- Born: Newcastle
- Occupations: Actor, Performer
- Known for: British Sign Language user

= John Smith (comedian) =

British comedian, actor and performer

John Smith is a British comedian, actor and performer. He is deaf and a British Sign Language user.

==Early life==
Smith was born in Newcastle and raised in Mansfield. After contracting meningitis at the age of 3, he became deaf. Smith attended the Ewing School for the Deaf in Nottingham in a Partial Hearing Unit and was raised orally, although he picked a lot of BSL informally from other pupils.

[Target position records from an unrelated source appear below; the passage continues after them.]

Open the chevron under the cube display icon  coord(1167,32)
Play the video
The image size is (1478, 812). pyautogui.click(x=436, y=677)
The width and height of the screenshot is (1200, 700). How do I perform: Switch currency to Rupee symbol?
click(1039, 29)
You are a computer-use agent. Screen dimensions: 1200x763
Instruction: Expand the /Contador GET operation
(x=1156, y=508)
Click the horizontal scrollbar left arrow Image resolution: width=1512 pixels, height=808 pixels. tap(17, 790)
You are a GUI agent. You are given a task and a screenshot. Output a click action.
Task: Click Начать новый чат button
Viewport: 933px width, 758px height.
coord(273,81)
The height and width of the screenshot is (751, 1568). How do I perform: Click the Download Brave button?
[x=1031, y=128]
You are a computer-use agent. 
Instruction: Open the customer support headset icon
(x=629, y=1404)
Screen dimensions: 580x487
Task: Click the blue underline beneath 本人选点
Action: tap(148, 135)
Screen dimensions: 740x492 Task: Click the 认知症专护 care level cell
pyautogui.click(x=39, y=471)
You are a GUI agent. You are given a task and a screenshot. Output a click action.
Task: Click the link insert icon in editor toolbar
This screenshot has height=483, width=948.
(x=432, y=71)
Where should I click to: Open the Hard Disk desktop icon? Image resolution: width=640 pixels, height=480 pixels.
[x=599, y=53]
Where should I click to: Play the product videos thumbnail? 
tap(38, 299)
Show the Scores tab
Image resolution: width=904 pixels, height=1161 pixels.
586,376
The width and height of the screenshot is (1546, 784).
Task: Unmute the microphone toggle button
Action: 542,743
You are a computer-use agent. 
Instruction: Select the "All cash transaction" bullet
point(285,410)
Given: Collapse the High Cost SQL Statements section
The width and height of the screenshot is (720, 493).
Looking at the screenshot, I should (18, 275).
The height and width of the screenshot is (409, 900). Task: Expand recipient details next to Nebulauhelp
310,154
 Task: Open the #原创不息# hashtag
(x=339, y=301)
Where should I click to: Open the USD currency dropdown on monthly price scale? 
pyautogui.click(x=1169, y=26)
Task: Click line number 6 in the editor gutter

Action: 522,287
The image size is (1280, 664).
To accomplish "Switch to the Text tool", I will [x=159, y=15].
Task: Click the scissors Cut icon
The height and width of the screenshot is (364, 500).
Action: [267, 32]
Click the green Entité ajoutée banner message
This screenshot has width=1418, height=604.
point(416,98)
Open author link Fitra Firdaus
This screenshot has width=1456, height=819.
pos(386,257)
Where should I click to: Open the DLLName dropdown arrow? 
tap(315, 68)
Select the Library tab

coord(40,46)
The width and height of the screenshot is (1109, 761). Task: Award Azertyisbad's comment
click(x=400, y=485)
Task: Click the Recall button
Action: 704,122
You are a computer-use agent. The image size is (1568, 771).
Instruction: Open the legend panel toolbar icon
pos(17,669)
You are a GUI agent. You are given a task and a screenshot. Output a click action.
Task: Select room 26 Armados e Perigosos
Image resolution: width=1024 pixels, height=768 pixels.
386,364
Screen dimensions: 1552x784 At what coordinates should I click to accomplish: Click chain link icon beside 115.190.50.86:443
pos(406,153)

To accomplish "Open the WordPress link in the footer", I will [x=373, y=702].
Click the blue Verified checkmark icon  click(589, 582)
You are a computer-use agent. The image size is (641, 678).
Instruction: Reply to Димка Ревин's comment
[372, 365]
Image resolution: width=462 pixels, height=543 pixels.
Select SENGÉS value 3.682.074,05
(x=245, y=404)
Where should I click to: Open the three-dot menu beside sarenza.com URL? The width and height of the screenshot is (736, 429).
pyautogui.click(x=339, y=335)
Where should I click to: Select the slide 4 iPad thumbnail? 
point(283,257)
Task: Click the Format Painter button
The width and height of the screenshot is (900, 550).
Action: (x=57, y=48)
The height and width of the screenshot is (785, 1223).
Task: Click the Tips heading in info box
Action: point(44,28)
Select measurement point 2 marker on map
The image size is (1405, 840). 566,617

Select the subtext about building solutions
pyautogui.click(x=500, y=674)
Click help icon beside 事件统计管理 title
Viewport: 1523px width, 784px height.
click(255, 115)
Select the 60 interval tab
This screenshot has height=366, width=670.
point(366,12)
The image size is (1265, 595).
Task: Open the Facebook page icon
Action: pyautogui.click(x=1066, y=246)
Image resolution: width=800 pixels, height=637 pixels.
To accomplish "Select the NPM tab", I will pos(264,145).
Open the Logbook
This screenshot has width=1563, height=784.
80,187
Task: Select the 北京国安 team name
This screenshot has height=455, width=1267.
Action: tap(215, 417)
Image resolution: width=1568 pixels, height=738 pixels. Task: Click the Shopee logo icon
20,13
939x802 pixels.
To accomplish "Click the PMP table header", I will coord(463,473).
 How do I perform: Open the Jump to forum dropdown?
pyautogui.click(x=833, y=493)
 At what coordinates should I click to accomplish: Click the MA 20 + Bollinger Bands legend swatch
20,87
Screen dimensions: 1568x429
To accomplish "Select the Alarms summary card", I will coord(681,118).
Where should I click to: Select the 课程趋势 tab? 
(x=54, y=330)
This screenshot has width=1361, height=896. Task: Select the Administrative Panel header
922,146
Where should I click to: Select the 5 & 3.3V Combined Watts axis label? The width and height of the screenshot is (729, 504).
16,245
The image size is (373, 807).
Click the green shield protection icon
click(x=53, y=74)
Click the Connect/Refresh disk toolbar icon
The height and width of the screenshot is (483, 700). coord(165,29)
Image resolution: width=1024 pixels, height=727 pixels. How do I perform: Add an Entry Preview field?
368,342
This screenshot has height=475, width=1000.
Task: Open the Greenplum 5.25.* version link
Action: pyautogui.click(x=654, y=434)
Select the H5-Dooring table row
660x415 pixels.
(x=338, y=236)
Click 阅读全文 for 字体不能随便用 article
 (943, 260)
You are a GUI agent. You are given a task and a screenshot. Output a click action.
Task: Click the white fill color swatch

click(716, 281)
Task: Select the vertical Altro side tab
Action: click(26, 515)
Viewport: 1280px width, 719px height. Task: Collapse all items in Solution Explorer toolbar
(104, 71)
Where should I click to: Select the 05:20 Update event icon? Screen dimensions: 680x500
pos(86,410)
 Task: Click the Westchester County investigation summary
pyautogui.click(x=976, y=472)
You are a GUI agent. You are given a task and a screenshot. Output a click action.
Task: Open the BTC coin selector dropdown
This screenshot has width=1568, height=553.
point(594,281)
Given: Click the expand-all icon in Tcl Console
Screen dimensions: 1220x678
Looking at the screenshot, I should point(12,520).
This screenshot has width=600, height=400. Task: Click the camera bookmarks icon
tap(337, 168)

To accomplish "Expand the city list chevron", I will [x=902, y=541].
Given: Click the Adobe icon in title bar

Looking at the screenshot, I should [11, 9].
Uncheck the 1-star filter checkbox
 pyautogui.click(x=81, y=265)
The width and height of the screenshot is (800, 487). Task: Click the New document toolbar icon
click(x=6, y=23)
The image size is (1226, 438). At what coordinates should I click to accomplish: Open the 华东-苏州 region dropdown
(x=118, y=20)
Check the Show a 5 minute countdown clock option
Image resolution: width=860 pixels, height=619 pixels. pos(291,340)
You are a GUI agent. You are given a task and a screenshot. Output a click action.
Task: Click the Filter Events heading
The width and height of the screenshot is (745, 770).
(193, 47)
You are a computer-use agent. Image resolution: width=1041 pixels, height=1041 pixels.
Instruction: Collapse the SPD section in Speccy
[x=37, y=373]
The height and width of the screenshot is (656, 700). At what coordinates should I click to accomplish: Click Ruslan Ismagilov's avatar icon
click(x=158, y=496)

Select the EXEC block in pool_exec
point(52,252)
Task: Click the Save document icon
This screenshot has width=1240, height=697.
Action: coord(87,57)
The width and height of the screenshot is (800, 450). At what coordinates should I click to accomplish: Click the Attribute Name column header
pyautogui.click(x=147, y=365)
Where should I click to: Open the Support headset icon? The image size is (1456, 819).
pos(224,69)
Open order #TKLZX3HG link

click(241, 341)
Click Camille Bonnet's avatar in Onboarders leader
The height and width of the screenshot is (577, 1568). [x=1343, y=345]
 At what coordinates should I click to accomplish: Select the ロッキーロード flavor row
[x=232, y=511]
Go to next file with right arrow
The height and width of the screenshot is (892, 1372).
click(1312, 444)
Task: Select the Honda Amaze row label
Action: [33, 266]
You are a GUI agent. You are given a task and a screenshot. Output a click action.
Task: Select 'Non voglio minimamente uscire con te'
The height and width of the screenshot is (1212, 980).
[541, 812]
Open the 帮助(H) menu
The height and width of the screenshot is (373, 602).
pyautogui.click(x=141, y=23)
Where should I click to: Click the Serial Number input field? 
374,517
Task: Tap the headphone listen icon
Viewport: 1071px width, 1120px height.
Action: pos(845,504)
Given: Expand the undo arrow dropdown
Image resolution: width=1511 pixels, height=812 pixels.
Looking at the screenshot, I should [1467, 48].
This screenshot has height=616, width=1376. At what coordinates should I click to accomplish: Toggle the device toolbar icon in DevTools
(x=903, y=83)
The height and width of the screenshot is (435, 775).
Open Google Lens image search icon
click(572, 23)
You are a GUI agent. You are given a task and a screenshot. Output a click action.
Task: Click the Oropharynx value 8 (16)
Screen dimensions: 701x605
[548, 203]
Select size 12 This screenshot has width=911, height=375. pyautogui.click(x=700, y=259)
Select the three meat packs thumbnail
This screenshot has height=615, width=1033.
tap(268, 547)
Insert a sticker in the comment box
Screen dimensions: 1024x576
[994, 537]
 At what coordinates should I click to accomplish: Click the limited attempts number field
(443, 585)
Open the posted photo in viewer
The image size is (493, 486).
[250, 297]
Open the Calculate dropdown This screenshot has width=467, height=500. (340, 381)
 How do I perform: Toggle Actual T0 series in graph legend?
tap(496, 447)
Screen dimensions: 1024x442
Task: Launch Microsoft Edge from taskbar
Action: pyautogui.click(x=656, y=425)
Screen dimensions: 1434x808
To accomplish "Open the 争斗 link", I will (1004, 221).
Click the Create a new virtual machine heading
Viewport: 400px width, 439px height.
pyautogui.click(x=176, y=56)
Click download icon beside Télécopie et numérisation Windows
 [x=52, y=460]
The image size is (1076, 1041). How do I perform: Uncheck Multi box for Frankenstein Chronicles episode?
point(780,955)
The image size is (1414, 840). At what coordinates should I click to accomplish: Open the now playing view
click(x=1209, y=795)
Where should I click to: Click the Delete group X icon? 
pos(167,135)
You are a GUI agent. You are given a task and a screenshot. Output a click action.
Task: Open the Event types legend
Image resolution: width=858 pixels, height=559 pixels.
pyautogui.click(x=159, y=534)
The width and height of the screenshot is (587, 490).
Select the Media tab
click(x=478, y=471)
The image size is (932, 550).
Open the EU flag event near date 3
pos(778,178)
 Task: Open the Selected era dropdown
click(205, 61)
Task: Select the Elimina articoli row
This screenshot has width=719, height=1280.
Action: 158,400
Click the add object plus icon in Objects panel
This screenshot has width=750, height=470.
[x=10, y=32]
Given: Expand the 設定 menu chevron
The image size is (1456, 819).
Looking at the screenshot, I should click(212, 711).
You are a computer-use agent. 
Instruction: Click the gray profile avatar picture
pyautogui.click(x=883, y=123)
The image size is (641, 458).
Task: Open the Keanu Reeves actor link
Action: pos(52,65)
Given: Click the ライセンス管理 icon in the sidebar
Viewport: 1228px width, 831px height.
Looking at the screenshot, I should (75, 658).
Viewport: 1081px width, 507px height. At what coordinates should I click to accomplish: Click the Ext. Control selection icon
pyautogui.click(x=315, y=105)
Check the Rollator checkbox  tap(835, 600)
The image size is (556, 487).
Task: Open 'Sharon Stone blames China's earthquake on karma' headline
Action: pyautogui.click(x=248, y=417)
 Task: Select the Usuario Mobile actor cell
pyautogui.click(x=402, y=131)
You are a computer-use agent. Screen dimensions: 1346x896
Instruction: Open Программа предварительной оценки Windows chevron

He left school with CSEs in carpentry and geography. After school, Smith found work as a carpenter with the help of a social worker. He worked for 15 years for two different companies, although, upon leaving the second one, he sued them for discrimination, as he was never provided with access and accommodation. After that, Smith has taught BSL in colleges.

==Comedy==
Smith did not start his career as a stand-up comedian until 2005 at the age of 40 when he joined a local comedy club. He cites Peter Kay, Tommy Cooper and Billy Connolly as his inspirations.

Since his debut, Smith has performed extensively in deaf clubs and theatres across the UK, Europe, America, Australia and New Zealand. He has also featured in several comedy shows on BSL Zone. For his role in the comedy "Still Here", Smith won Best Actor at Ippocampus Ciak (2012).

Smith has also appeared on the soap opera Doctors on BBC1 in a supporting role, on BBC See Hear and on Irish Afternoon Show on RTÉ.

==Comedy style==
Smith's humor derives from the differences between deaf and hearing people and from daily experiences of deaf people. He often makes fun of sign language interpreters. In his early shows, his humour often took aim at hearing people and their mannerism through the filter of his deaf experience. He used to end his shows by smashing on stage a hearing aid donated by an audience member. He also teased people with cochlear implants, a controversial issue among deaf people. Smith has since toned down his comedy to be more inclusive (especially of younger audience) and to avoid singling out members of the public.

His comedic style relies on physical comedy, mime and slapstick. Sometimes he is supported by his wife to provide voiceover for a hearing audience, but most of the times the show is purely in BSL. Many jokes are visual and rely on the characteristics of sign language and cannot be directly translated into spoken English.